*** Opening of SOURCE DATA ***

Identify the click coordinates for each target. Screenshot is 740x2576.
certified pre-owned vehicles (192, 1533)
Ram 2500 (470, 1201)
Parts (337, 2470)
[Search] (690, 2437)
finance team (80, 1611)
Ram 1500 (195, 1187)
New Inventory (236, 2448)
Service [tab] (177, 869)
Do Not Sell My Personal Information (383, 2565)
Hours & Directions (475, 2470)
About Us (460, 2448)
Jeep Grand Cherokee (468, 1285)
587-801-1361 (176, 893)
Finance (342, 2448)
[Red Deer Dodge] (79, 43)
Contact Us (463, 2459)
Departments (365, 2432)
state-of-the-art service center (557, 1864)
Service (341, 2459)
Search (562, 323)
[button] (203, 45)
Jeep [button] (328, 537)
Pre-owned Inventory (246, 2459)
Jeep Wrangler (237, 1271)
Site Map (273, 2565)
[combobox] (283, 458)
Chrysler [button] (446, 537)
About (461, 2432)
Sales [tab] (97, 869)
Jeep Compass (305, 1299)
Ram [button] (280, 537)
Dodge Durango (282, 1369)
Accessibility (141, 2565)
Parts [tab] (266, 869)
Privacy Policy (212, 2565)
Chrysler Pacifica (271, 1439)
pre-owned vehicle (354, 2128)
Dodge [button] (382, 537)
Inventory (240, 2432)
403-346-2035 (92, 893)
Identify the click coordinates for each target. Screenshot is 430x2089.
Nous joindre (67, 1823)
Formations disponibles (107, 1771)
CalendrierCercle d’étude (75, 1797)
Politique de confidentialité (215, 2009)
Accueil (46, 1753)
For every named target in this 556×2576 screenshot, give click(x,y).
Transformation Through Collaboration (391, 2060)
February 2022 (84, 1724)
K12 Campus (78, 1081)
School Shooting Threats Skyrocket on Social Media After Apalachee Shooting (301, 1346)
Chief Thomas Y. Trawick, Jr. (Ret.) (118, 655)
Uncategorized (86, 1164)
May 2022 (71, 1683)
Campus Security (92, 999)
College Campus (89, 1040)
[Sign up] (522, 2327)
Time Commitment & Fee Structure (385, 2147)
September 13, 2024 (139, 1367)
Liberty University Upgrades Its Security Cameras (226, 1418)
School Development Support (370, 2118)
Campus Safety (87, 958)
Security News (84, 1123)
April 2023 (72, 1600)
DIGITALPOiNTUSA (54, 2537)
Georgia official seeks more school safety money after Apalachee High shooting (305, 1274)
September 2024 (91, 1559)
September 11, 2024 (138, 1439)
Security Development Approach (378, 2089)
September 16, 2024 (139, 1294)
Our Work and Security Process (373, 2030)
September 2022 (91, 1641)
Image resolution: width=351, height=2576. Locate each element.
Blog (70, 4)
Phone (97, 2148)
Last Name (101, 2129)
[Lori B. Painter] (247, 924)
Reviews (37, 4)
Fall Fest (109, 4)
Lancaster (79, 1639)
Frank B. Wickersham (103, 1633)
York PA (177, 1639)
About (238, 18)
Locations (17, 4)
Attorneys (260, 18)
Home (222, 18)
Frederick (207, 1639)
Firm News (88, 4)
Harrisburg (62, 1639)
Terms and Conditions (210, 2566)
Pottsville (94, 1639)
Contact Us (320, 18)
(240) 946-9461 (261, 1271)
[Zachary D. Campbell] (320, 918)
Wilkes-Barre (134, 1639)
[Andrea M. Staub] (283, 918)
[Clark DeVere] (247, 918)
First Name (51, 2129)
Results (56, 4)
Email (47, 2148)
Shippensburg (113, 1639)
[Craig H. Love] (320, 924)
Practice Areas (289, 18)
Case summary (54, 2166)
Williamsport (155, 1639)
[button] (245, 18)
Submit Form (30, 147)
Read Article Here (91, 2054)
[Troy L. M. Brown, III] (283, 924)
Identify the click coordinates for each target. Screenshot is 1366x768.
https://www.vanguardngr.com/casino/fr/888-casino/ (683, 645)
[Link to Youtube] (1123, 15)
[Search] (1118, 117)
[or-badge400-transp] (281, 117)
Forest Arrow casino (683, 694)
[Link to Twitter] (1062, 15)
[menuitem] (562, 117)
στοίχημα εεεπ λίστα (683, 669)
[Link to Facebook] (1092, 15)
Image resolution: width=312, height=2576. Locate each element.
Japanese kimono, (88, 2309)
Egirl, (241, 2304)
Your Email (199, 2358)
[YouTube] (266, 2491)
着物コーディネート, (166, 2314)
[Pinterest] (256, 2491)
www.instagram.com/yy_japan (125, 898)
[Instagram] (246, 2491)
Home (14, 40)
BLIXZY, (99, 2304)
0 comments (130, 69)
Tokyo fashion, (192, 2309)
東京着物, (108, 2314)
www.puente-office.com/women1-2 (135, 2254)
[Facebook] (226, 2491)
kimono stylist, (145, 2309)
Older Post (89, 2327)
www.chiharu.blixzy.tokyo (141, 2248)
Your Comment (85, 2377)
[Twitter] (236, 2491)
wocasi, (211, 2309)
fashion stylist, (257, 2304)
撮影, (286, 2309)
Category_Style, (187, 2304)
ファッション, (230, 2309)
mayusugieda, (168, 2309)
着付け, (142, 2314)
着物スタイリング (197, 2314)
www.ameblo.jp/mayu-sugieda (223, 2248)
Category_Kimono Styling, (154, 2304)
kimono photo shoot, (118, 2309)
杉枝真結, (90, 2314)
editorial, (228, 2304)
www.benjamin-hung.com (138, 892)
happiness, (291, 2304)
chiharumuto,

*** Close of SOURCE DATA ***

YOUR GOAL>
The answer needed is a single number: how many lines in the records above hold the string "Identify". Please write nothing else.

SOLUTION FOR THIS TASK>
3